** Opening PROVIDED RECORDS block **
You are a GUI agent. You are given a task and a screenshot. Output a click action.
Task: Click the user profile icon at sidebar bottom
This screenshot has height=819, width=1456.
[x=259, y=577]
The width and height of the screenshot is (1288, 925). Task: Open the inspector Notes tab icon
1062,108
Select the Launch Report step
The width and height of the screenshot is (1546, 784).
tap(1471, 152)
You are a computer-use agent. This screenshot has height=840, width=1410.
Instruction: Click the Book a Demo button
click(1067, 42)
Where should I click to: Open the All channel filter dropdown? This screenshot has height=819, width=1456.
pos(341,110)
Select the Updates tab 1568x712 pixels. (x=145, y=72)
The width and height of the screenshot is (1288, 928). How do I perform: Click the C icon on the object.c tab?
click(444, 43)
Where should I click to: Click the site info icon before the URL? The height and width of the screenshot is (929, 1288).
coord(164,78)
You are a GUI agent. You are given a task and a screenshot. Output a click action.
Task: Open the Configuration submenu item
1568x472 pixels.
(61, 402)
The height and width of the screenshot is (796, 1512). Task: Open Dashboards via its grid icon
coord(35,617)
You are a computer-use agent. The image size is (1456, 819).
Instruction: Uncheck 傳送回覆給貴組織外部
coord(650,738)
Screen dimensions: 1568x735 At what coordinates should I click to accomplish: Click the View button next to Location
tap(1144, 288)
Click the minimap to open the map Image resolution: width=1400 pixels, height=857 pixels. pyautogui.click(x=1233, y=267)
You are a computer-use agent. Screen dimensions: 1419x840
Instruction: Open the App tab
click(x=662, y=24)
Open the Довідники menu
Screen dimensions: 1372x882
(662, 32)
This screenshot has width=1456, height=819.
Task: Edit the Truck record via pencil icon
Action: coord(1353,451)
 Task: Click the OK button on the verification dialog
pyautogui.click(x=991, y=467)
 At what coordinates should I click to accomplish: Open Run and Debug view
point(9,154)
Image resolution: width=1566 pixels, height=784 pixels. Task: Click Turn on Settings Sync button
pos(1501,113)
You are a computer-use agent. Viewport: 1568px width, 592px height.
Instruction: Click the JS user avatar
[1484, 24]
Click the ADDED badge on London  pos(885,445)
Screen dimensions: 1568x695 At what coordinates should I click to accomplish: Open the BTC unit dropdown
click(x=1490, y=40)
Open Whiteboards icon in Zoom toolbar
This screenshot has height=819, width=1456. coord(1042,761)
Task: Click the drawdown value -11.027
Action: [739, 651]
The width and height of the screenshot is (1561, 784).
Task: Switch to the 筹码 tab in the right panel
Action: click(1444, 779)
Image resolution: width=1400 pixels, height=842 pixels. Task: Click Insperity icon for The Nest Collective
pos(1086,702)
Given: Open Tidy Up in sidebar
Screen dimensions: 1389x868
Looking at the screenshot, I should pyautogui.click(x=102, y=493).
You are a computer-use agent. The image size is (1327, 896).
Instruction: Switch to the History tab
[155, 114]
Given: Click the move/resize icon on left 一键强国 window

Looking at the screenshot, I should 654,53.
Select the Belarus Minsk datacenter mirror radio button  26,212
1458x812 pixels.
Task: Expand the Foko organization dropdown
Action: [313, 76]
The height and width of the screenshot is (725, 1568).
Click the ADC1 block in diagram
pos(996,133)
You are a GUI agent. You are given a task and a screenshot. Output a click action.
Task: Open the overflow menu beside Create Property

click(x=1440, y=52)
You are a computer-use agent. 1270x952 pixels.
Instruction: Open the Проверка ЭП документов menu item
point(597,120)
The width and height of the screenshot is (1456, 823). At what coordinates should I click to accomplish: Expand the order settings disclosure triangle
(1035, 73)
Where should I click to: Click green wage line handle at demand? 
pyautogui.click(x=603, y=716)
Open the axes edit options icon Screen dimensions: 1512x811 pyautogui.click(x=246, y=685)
** Closing PROVIDED RECORDS block **
▶ _TASK_
Please repeat the line that contains "Instruction: Open the Проверка" and every line after it through the end of the material above, exactly and with nothing added.

▶ _WRITTEN SOLUTION_
Instruction: Open the Проверка ЭП документов menu item
point(597,120)
The width and height of the screenshot is (1456, 823). At what coordinates should I click to accomplish: Expand the order settings disclosure triangle
(1035, 73)
Where should I click to: Click green wage line handle at demand? 
pyautogui.click(x=603, y=716)
Open the axes edit options icon Screen dimensions: 1512x811 pyautogui.click(x=246, y=685)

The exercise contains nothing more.